La tela de vidrio o revestimiento mural para pintar sirve para enmascarar pequeños defectos en una pared que, luego, se pueden recubrir con una pintura de acabado. Su proceso de fabricación también crea patrones específicos que mejoran la apariencia estética del sustrato.
Gracias a sus diseños en diamante, malla, enlucido o chevrón, la tela de vidrio da impresión de relieve y es perfecta para personalizar la decoración de la pared. Las hay, entre otras, en versión:
- Clásica, para colocar sobre una pared encolada;
- preencolada, lo que supone un ahorro considerable de tiempo durante la instalación;
- prepintado, lo que permite el uso de una sola capa de acrílico para el acabado;
- magnética, para evitar marcas de clavos o tachuelas en el sustrato;
- con absorción acústica, que sirve también de aislante acústico.
El revestimiento mural para pintar se vende generalmente en forma de rollos de longitud variable y de un metro de ancho. Se define particularmente por:
- Su gramaje (de 35 a 200 g/m²), lo que indica su resistencia y capacidad para cubrir las irregularidades del sustrato;
- su estética, el resultado visual que se obtiene es el más adecuado para todos los estilos, pero debe elegirse en función de la textura deseada;
- la duración de la aplicación. Es mejor utilizar modelos monocapa o prepintados para realizar el trabajo en poco tiempo. En este caso, después de la instalación, bastará con esperar 24 horas para aplicar una capa de pintura sobre el revestimiento (en comparación con las dos manos de pintura de la versión clásica).
La instalación de este tipo de recubrimiento es similar a la colocación de papel pintado.
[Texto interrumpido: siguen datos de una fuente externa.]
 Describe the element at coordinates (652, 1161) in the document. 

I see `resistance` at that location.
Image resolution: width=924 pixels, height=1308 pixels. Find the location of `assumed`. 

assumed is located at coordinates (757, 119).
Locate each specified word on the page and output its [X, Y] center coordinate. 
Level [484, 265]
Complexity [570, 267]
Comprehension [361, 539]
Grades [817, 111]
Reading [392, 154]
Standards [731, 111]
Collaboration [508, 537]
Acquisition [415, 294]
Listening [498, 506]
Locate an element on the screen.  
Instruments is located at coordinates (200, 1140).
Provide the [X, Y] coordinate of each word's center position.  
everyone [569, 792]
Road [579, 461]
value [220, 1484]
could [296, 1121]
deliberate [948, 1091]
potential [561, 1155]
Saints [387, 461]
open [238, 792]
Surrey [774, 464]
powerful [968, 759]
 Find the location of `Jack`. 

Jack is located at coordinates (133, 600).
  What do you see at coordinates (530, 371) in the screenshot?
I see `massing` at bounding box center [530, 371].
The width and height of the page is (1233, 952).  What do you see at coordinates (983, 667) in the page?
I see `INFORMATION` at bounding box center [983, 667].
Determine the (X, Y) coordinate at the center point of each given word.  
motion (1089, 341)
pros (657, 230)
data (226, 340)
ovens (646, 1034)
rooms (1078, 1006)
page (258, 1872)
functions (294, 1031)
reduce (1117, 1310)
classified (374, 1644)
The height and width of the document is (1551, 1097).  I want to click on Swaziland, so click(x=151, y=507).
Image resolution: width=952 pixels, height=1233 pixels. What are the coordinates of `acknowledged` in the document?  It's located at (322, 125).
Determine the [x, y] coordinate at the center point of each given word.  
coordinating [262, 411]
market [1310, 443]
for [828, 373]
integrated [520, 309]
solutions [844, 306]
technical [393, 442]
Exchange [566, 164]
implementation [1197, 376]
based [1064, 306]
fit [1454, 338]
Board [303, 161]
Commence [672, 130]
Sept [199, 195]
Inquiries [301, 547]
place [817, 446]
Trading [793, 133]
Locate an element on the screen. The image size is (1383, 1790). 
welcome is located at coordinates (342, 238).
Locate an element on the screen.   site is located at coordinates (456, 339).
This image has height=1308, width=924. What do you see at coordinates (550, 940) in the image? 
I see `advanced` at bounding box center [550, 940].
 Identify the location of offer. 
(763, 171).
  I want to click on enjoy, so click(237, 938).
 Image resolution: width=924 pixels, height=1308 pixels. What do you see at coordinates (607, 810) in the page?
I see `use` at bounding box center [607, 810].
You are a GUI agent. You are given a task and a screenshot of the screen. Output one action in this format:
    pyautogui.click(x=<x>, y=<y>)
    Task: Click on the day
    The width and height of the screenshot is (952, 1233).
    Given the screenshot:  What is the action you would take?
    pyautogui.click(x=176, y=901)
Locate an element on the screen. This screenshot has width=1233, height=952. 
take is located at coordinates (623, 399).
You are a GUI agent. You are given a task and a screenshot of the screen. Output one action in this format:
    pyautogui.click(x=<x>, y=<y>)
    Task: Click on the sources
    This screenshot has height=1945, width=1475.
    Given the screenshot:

Durante la operación, basta con:
- Colocar los elementos por tiras y pegarlas ejerciendo presión para evitar la aparición de ampollas;
- preparar colas específicas (útiles para las versiones de encolar y no necesarias en el modelo preencolado);
- cubrir toda la superficie con dos manos o capas de pintura (una monocapa para los modelos prepintados), una capa inferior (o capa de imprimación) y otra de acabado.
Una tela de vidrio o un revestimiento mural para pintar se elige en función del efecto visual deseado y del estado del sustrato. Cuanto más dañada esté la superficie de la pared, mayor tendrá que ser el gramaje. El gusto del comprador lo orientará entonces hacia los patrones preferidos (líneas, diamantes, mallas, enlucido, chevrón...).